Filter the lines below, copying only those with the string "menu".

Records from a collection
◇ ◇ ◇ ◇ ◇ ◇ ◇
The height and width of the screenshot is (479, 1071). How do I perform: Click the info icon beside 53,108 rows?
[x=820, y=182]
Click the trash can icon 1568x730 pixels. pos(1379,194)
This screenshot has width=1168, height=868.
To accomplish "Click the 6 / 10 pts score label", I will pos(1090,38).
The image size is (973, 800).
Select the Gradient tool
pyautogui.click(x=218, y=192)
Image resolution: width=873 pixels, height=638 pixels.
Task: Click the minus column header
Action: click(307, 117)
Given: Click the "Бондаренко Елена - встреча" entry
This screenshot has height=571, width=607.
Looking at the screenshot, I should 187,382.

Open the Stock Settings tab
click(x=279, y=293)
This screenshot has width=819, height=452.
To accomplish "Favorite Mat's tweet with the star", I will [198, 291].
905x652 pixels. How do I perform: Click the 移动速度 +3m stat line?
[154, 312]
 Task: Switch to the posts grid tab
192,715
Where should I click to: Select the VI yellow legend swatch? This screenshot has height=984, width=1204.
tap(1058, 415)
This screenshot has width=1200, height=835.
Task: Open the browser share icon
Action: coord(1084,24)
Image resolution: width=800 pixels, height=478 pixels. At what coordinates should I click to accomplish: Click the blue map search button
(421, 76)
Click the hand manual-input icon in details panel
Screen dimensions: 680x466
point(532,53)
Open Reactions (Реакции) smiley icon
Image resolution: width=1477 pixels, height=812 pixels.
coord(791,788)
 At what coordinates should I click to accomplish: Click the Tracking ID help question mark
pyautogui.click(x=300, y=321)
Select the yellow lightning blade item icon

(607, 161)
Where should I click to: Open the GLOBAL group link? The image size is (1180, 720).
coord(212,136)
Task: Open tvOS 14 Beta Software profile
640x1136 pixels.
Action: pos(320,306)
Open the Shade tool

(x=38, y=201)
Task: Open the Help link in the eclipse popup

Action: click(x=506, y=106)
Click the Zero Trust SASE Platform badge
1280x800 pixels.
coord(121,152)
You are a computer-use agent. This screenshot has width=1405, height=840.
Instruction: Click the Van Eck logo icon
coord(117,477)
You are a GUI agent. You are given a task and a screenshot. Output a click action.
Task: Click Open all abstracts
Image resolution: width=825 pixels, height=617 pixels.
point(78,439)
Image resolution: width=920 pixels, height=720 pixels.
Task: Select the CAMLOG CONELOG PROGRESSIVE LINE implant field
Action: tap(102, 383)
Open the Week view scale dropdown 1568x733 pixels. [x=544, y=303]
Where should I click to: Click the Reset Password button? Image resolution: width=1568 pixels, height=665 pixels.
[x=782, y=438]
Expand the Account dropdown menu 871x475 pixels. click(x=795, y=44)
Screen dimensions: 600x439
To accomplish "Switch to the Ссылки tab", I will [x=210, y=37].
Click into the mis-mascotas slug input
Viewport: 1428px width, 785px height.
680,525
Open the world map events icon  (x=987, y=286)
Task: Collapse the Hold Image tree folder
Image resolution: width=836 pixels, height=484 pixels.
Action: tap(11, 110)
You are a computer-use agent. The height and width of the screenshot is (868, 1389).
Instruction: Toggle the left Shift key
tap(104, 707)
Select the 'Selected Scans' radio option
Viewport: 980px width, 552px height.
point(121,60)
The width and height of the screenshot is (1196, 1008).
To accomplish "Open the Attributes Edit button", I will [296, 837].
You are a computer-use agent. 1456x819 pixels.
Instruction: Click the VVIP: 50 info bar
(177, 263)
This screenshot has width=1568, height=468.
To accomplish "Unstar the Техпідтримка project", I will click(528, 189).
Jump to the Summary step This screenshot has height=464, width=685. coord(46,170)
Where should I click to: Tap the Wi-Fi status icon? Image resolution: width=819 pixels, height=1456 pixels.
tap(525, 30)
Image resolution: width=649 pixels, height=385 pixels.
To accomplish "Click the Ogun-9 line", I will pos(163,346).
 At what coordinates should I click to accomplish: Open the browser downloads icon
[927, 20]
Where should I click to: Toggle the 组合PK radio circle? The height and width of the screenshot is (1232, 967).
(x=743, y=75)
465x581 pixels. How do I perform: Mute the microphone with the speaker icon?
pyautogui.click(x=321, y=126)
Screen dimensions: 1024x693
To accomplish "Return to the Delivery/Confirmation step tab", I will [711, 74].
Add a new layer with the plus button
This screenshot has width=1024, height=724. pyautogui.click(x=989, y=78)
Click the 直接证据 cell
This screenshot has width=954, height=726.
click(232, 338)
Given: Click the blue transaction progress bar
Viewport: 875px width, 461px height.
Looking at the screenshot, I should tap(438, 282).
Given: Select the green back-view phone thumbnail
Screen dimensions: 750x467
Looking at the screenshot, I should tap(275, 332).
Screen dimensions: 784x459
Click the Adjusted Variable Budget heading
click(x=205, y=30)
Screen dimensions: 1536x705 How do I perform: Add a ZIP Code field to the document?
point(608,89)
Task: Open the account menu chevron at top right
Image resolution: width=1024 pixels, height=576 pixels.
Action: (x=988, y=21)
◇ ◇ ◇ ◇ ◇ ◇ ◇
Output of the exercise:
Expand the Account dropdown menu 871x475 pixels. click(x=795, y=44)
Task: Open the account menu chevron at top right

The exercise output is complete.